- **WHAT IS NEEDED**: Look below for the line containing "[Pagina de Facebook Nikana Travel] (50, 2558)"; from there through the line containing "Despre noi (30, 2543)", both lines included, please set down each line exactly and nothing else.

- **EXTRACTED RECORDS**:
Content starts

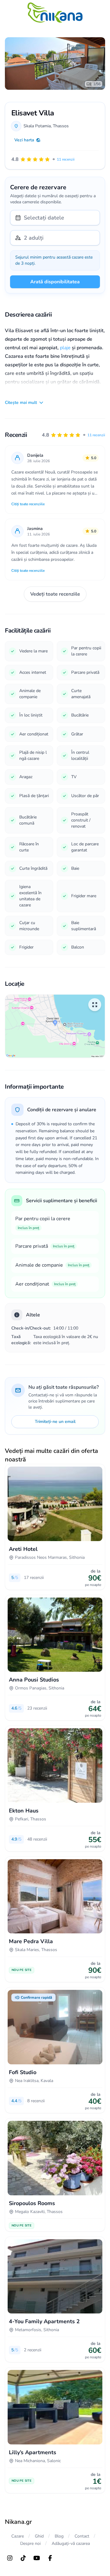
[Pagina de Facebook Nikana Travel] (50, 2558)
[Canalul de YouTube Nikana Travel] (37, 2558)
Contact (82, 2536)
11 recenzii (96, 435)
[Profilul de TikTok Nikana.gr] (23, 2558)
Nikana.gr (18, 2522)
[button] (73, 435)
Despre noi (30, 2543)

Content ends
Content starts

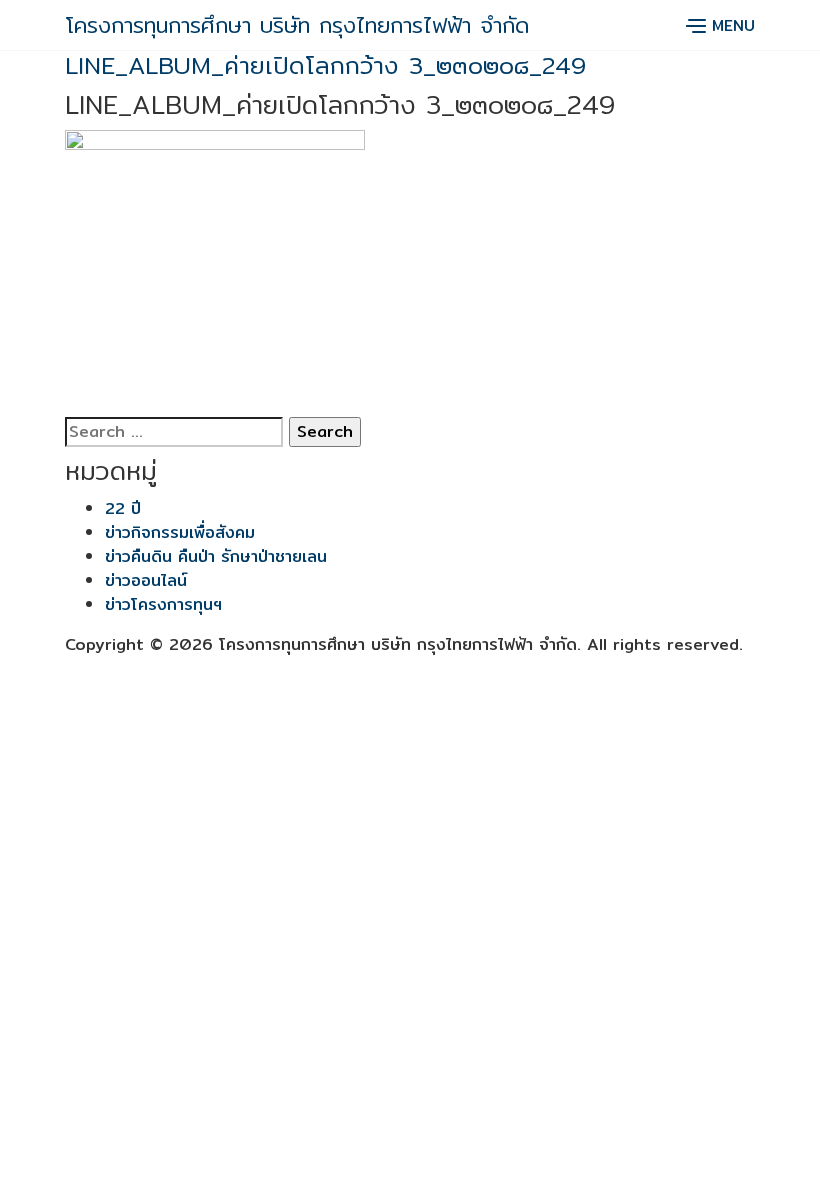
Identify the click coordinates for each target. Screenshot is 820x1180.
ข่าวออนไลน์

Content ends

- **WRITTEN ANSWER**:
[Pagina de Facebook Nikana Travel] (50, 2558)
[Canalul de YouTube Nikana Travel] (37, 2558)
Contact (82, 2536)
11 recenzii (96, 435)
[Profilul de TikTok Nikana.gr] (23, 2558)
Nikana.gr (18, 2522)
[button] (73, 435)
Despre noi (30, 2543)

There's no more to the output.